Another game mechanic that feels under-developed is the playing/recruiting of hero cards face up and face down, depending on circumstances. Generally, hero cards are played face up but can be acquired or turned face down to either conceal which factions you are collecting, or to slow down the end of the game. This ends when a player has a certain number of face up cards determined by player count. While there are card effects that use this mechanic they are fairly rare, which diminishes the inclusion of this to being near pointless.

Personally I feel that this game needs to really get to grips with who its target audience is. For a young audience, the game will do fairly well but could perhaps use some tweaks to remove the need for aggressive gameplay and streamline it for this market. For a more mature gamer, several rules and mechanics need further development to introduce more intrigue. The disappointing fact is that many of the tools to do this are already in place, and just need fine tuning. For example, make it so a player can choose to use a card face up, using its ability as it comes into play, or face down without effect but concealing your intentions/allegiance. Or, have each leader have primary loyalty with one faction and less with the second where in the endgame each recruited hero is only worth half. In fact using the same game components but having basic and advanced rules would work quite easily.

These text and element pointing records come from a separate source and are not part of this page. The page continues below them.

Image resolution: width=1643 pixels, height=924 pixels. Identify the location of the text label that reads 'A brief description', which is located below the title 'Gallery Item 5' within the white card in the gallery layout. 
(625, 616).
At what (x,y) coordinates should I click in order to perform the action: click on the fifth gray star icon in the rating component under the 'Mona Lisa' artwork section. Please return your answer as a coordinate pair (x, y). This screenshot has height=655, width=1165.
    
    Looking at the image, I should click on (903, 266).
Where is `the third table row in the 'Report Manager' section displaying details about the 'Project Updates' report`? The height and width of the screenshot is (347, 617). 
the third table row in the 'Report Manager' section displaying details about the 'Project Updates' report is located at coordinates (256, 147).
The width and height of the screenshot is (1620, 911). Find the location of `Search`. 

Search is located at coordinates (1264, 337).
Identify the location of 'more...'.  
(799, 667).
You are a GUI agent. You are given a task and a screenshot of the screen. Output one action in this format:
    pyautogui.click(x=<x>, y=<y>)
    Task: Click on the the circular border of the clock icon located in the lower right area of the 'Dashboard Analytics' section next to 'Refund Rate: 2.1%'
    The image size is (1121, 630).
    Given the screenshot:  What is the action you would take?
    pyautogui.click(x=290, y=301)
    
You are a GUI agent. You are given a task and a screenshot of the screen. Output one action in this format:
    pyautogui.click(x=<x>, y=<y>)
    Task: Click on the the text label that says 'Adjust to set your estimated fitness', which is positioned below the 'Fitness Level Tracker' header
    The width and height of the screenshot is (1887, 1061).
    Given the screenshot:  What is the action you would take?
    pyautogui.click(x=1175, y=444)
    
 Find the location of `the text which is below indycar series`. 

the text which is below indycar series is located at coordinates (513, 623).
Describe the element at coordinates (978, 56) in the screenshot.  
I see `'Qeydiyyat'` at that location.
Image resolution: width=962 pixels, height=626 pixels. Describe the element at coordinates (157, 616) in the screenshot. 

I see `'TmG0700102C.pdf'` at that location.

Overall this game has much more potential than has been brought to life in this first iteration. I very much like the theme, characters, artwork and the core concept of the mechanics. Whilst I appreciate that the game is designed for a wide age group, meaning that simplicity is needed for the youngest gamers, there is just too much lacking to be a really satisfying game for all ages. I truly hope that future work on this game takes place to help it meet its potential however for now it scores low at 3/6 on the dice scale.

Sam-Wise


I was a little disappointed in this game, I had hoped from the premise that there would be more cutthroat backstabbing akin to the great Munchkin games, but alas, it was not to be. The two-player variant was also disappointing in that those with the Un-dead affiliation were identified very early on, this being due to the aggressive nature to push your tokens into the winning requirements for that faction (as noted by Sam-Wise) which meant there was nothing really “Hidden” about our leaders . . . Perhaps the Kickstarter version will correct some of these downfalls? 3 out of 6 dice.

Dino-Girl


Update: So BFF Games have read our review and contacted us with some exciting feedback. Here is what they had to say; "Thanks for covering it (Hidden Leaders) and for your improvement ideas! We have 2 add-ons in testing already that include much more complex cards and strategies. For creating physical copies we focused on the core mechanism! Much more to come."


Sadly we do not have further details to share with you here. However this does tease that there may be new material to come that will excite more in-depth gamers. It will certainly be exciting to check out the Kickstarter when it goes live to see what stretch goals and add-ons are revealed.


The development of this game is definitely one to watch as with some work it'll be a good introduction to hidden role/objective games for young or new gamers.


So there you have it.


The Diary of a Lincoln Geek crew love to get feedback (from developers and readers) and for the quick response and exciting teaser merit a 6/6 for customer interaction.


Images sourced from the Hidden Leaders website and print to play pdf.